Is your company pursuing PLM in order to reduce time-to-market or increase profitability? Does it look like PLM is going to be a long and expensive initiative? Or worse yet, are you seeing signs that it’s already doomed to fail?
Analysts are saying that companies that do not “implement PLM” within the next few years will fall behind the competition and eventually go out of business. With this kind of pressure, executives are not likely give up on PLM anytime soon. Does this mean that PLM is going to be a long, expensive and painful process? Not necessarily.
There are two schools of thought on implementing PLM. Either it’s done top-down and involves a lot of executives, vendors, new tools and sweeping process changes. Or it’s done bottom-up. Most of the success stories you hear about are from the first method. That makes sense—the results can be pretty dramatic. But so can the risk, investment and timeframe. For that reason, many companies will never get the opportunity to do it this way.
The other option for PLM is to approach it from the bottom up. The good news is that the results can be just as impressive. Another benefit to this approach the risk can be mitigated and the major part of the investment can be delayed until after the initial paybacks. How is this possible? Because most companies already own enough tools to create a solid foundation for their PLM environment - they just haven’t utilized them to their fullest potential. For example, studies have shown that the majority of companies use less than 50% of the functionality of their CAD tools. Some of this unused functionality can reduce the cycle time of various tasks by 75% or more.
So where do you start? We have found the biggest bang for the buck is in Engineering. The first thing you should look at is how well Engineering has developed and enforced optimized standards. This includes standard materials, standard hardware, common parts, a standard tools library, CAD file templates, and drawing templates (including intelligent notes and formats).
Most companies have already developed some of these standards, but rarely have they developed all of them. We also find they are often difficult to access and use, and rarely are they optimized for maximum cost and development time savings.

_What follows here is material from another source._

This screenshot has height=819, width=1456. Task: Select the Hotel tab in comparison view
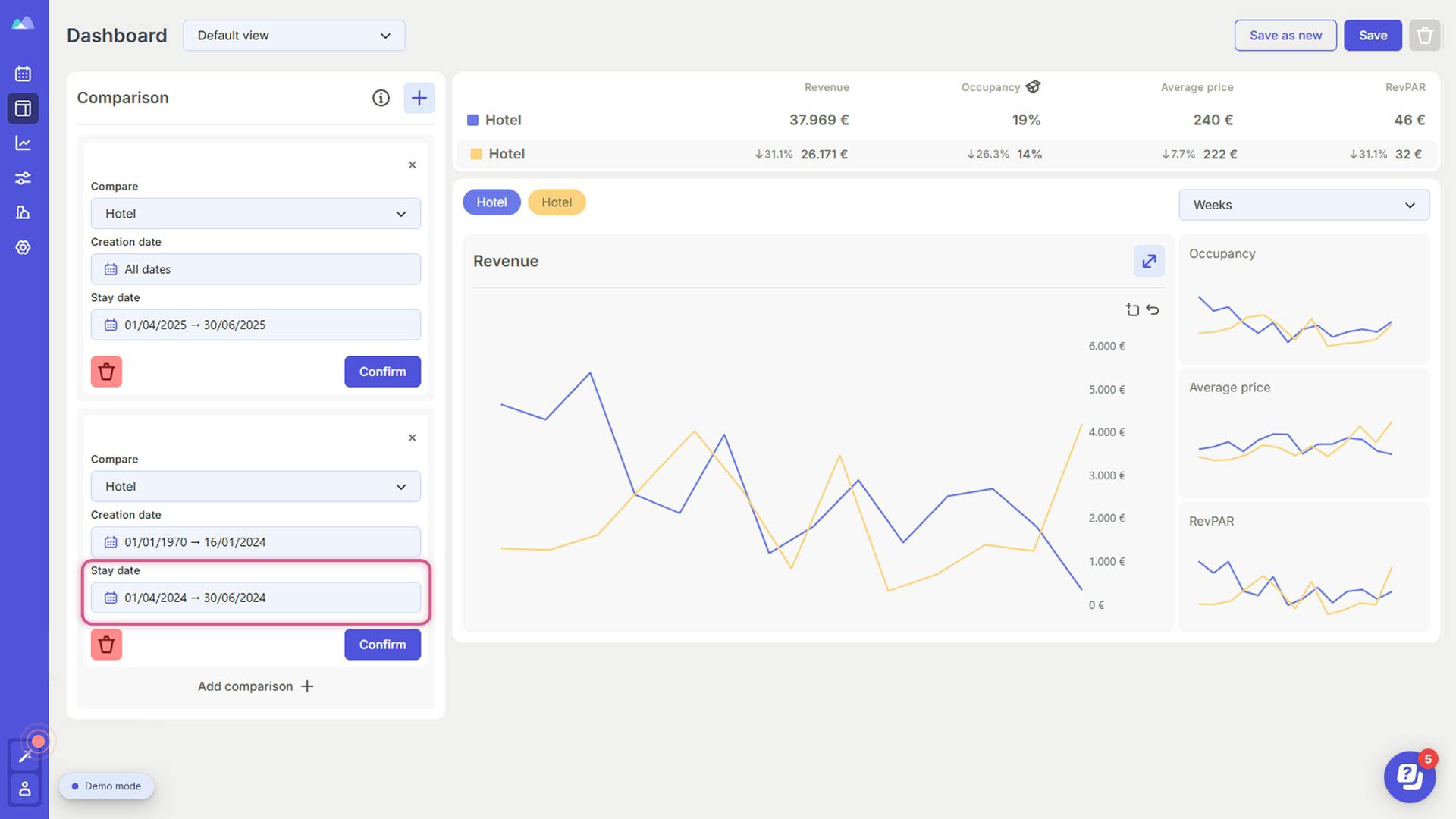[491, 201]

Let’s look at just the standard materials. An effective way to leverage them is to make the material selection for the CAD model easy, required and consistent. So with little effort, all models will contain the correct information across structural analysis, weight analysis, drawing development, BOM development, purchasing and other PLM activities. Material selection can be strategically based off a Material Database, then selected and applied to the CAD file through simple scripts and web-forms to make selections easy and consistent. The contents of the database can be controlled with input from Purchasing, Engineering, IT and others involved with minimizing material costs and maximizing development productivity.
The advantages of just this simple tool are many. First of all, it saves time. The engineer does not have to look up the details in the material reference book each time, nor type everything in manually. It will ensure the CAD file gets the information that it needs and is not left empty. Now that the material information is contained in the CAD file, it will not have to be entered manually anywhere else. The material call-outs on the drawing can all refer to this information and automatically populate. It can also be used to populate the BOM in your ERP/MRP system.
Besides saving time, it will also reduce ECO’s, scrap, downstream personnel time and product cost. How? There will be no spelling errors or varying abbreviations that make it look like new material to the ERP systems. The engineer will use a preferred standard material unless there has to be a variation—this will save time in ordering and inspecting. It also reduces material cost as it increases the purchase volume of standard material. And, because the material selection is controlled, there will be no errors in the detailed material specifications.
Payback from this simple foundational step is dramatic. In a recent case we documented an 89% reduction in drawing errors from a company that had calculated that 23% of their ECO’s were from typos and material callout errors. In this case we calculated annual savings of $234,000 in labor costs (design and ECO processing) and a projected savings of $16,900 in scrap. Those results are quite significant when you consider that they were from automating something very simple that had always been done manually. This does not take into account the faster time-to-market as a result of savings in development time. Also, remember that standard materials was just one of six types of standards that should be developed and enabled. Each of the others can have a similar impact as well. With automation and increased consistency, faster development time is a natural result.
So are these types of improvements readily available with PLM? Absolutely.
Developing and enabling standards is an important foundation for any PLM initiative. It is clearly an approach that leverages existing tools, can expand to meet future applications, and returns immediate and significant payback with very little investment or risk.
That is why we say it’s time to demand immediate results from your PLM initiatives!